Data supplied Start Marker

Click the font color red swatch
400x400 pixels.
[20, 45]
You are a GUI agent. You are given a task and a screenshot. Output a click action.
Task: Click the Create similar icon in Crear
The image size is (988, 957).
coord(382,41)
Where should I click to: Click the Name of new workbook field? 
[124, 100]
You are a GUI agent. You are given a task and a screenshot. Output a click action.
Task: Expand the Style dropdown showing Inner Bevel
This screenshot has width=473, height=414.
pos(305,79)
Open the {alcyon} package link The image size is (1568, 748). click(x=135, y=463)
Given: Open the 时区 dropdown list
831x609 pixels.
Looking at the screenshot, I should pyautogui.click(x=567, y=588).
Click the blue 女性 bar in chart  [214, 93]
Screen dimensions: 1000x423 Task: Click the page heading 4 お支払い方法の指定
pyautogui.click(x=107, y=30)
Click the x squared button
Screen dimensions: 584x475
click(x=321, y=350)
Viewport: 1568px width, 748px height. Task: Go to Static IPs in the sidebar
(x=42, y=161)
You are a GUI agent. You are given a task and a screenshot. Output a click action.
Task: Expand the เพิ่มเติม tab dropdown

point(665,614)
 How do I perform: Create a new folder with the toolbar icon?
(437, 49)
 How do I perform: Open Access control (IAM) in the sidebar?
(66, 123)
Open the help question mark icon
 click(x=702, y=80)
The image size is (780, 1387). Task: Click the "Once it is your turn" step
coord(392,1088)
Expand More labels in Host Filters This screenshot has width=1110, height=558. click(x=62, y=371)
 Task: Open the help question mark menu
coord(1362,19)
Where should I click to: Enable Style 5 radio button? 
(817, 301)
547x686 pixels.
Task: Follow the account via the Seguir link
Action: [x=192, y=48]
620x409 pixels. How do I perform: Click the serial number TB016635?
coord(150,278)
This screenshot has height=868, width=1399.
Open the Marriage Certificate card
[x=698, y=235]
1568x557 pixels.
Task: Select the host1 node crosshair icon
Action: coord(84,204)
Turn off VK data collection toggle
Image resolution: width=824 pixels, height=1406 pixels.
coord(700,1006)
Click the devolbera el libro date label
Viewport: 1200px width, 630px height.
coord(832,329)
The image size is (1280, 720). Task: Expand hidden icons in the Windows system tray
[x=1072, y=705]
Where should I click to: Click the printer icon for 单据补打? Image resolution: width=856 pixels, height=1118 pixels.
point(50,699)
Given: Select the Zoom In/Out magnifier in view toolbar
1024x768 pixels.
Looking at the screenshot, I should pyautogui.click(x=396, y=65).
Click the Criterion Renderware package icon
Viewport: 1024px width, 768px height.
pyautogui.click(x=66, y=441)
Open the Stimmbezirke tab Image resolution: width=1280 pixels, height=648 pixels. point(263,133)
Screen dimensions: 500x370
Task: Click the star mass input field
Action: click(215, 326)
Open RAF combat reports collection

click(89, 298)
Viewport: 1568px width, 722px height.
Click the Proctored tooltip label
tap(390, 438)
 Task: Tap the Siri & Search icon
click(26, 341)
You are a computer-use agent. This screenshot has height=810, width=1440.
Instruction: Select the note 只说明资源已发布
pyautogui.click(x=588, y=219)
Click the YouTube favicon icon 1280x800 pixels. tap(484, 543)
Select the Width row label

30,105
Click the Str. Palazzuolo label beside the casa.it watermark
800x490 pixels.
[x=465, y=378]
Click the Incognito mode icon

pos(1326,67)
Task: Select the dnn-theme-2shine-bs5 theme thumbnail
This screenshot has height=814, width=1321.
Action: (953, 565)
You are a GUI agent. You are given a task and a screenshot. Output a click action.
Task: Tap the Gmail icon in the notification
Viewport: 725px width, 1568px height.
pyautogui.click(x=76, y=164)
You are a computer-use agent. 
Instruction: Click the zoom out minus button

Data supplied End Marker

The records are given above. Copy each line in them that holds "computer".

**Task answer:**
You are a computer-use agent. This screenshot has height=810, width=1440.
You are a computer-use agent. 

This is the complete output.